» Written request
In one to three sentences, explain why the passage on the HERA framework says the framework was built as a web server instead of a module for one specific technology or programming language.

» Passage given
-- BEGIN --
It should be noted that this proposal is not a closed ecosystem with a limited number of services. Our project has been developed following an Interface-Based Architecture in order to increase the modularity and maintainability of the system. This means that every detector implements the same interface (see Detector subsection), so adding more detectors (proxies) to the system is a matter of implementing this interface for each of them.

In the next subsections, the HERA ecosystem is described in detail.

3.1 Development approach

This first version of HERA was developed in the form of an API REST using Node.js and the framework Express.js [16]. The development of this framework as an API was based on these principles:

  • Interoperability. Developing the framework as a module of a specific technology or programming language would have restricted its access to possible users, since researchers or developers working in AC may already be working with a certain technology or framework. If this technology is not compatible with the technology used to develop our tool, or the developers do not know how to use it, they would not be able to use our system, making our tool available only to developers who are familiar with this technology or those that could integrate it with the technology they are already using. In order to facilitate access to HERA and expand our target user group, we developed this proposal as a web server (which can also be containerized using Docker), taking advantage of the universality of HTTP communications, which can be implemented with most of the technologies available nowadays, so HERA can be used in any project regardless of the underlying technology.

  • Independency. When developers are working on an application that involves emotion detection, they have to use valuable time and resources in coding all the aspects related to emotion detection and processing, polluting the codebase with code that does not actually do anything in the app, but which manages aspects that it does not manifest in the final application view. With this approach, i.e., keeping all the emotion processing logic aside, on a separate server, developers just need to take care of capturing the media that they wish to analyse, communicating with HERA and handling the results that the system produces.

  • Easy to extend. In order to make this framework an appealing multimodal system for developers to use, we need to design it so that it is able to work with many different services. However, we cannot code all the needed functionality to work with every possible device or service in existence. Even if HERA includes some well-known detectors (that is, their corresponding interface implementation), such Face++, which has already been implemented, developers may need to change how the system works with them, or they may need to communicate with a brand new emotion detection service, so this framework needs to be easy to extend, using the mechanisms provided by JavaScript in this case so it is simple to add support for new devices.

Based on these three precepts, the HERA system was developed as a web server with Node.js, using the Express framework to build the REST API infrastructure. Thus, our framework is designed to be deployed on a Node server and used as part of a bigger system, as the diagrams in the next figures (Fig. 3 and Fig. 4) show.
-- END --
» Data shown
-- BEGIN --
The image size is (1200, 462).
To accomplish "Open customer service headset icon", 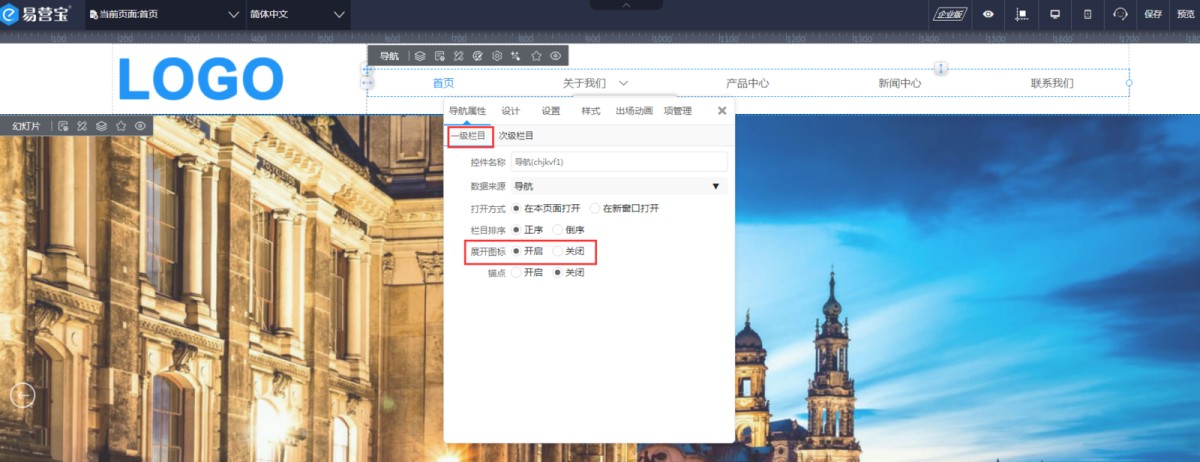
-- END --
» Full solution
A module tied to one technology would have restricted access. Developers whose technology was incompatible, or who did not know that technology, could not have used it. As a web server, HERA relies on HTTP communications, which most current technologies can implement, so it can be used in any project regardless of the underlying technology and reaches a wider group of users.